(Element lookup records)
- - -
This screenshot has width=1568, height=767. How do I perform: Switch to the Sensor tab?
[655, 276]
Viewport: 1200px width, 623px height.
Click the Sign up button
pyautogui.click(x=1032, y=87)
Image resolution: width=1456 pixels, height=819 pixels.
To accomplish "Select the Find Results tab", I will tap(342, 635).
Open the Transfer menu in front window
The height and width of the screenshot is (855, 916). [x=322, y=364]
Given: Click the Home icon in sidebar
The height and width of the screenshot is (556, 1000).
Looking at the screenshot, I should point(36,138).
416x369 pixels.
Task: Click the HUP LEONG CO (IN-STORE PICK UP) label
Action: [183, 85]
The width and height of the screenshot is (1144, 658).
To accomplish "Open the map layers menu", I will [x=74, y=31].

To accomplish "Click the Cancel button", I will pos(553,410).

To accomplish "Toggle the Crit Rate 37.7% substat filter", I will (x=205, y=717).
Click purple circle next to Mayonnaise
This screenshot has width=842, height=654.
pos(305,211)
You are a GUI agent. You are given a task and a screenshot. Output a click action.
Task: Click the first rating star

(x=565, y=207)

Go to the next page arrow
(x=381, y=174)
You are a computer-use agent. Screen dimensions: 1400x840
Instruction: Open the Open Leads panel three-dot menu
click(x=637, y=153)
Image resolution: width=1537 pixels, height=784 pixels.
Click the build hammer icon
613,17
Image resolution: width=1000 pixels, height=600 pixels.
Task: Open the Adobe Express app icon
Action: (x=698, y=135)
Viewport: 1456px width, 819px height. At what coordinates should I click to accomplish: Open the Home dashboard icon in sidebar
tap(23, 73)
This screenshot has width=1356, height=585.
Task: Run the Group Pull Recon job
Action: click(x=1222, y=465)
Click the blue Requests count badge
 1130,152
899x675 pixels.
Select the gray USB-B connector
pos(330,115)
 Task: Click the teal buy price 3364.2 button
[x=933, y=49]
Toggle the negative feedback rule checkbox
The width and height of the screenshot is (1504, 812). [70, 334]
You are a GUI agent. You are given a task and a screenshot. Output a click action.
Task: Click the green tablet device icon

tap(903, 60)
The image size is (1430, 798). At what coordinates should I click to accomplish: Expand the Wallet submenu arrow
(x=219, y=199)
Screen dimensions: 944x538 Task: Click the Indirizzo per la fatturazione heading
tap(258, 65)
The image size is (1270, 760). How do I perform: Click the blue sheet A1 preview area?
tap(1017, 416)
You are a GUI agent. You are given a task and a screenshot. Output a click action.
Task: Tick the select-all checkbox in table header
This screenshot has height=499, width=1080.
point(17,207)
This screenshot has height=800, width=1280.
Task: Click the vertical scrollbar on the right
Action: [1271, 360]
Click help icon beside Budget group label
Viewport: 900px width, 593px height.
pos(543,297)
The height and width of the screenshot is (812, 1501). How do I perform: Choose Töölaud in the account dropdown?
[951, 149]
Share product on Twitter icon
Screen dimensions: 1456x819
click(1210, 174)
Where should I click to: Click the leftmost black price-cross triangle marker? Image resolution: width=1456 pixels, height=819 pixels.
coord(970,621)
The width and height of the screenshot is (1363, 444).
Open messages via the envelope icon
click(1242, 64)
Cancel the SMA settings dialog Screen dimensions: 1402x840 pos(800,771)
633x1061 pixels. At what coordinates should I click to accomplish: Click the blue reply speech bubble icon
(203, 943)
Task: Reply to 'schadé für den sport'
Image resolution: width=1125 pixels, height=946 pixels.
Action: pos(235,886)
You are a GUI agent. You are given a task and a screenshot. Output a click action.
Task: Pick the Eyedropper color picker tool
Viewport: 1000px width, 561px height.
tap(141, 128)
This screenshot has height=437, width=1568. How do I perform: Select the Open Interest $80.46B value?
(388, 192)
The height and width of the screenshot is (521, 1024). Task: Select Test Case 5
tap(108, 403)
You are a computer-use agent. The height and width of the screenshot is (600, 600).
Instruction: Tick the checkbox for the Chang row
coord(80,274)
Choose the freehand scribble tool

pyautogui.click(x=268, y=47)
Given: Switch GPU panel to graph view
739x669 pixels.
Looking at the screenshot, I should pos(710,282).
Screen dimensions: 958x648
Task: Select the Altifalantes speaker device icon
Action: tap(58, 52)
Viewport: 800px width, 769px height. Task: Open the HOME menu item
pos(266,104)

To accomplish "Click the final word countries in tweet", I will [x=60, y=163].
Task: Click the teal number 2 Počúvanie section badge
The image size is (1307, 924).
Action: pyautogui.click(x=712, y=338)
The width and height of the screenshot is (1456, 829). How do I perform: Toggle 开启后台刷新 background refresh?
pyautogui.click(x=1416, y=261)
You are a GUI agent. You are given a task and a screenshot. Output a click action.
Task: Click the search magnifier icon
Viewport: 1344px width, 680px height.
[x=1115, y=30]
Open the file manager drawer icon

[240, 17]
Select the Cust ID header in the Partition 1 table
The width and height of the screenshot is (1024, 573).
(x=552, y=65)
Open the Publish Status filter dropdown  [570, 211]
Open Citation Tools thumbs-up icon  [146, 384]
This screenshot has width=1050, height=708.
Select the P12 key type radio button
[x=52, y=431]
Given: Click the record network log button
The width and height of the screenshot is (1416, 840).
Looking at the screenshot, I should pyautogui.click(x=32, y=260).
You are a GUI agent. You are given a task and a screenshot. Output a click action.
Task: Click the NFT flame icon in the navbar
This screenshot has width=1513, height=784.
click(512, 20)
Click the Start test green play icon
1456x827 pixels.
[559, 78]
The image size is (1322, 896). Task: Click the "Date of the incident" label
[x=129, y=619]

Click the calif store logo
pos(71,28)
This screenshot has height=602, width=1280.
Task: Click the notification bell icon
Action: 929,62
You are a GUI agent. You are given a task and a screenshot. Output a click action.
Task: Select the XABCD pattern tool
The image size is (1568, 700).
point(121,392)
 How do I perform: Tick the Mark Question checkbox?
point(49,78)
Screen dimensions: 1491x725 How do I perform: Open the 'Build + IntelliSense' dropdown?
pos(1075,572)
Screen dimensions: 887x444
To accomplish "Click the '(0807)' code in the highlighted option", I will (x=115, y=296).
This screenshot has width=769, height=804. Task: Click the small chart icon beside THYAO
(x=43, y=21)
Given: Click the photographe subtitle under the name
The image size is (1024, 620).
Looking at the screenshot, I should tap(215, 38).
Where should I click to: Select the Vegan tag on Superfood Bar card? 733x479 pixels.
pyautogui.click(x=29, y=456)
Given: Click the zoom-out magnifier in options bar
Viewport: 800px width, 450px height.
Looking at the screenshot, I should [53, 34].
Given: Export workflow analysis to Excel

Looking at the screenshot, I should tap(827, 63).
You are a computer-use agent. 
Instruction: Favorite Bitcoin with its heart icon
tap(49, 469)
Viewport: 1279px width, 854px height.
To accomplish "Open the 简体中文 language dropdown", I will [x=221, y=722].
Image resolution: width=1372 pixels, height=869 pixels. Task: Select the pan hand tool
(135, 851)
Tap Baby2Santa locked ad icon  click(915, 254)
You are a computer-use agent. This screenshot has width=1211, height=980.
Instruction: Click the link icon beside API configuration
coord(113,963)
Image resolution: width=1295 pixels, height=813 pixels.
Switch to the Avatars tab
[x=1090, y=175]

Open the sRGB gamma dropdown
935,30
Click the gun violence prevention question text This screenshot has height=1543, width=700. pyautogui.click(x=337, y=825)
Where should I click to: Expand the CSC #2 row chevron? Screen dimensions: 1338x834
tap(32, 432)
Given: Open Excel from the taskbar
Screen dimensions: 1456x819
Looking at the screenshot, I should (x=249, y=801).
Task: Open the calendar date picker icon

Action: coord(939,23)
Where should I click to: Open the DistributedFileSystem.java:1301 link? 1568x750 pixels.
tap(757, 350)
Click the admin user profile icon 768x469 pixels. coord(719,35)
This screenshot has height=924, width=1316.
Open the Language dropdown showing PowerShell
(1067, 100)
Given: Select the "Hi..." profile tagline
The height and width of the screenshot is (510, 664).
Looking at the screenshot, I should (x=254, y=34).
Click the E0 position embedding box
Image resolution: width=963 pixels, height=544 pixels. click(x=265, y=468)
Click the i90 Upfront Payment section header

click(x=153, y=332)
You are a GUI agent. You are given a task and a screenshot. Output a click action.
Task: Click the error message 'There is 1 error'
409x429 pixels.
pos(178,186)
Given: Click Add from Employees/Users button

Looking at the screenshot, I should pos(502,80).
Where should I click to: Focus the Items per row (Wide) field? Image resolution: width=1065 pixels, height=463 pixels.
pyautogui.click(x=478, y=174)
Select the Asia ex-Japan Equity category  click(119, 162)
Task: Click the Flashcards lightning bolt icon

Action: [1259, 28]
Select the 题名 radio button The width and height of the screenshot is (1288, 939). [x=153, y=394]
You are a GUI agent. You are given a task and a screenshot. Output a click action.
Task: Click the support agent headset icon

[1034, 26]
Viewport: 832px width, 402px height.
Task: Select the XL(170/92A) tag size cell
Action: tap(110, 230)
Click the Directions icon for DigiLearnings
- - -
Please count the lines in the rows above that contain the word "badge". Give only the number.

2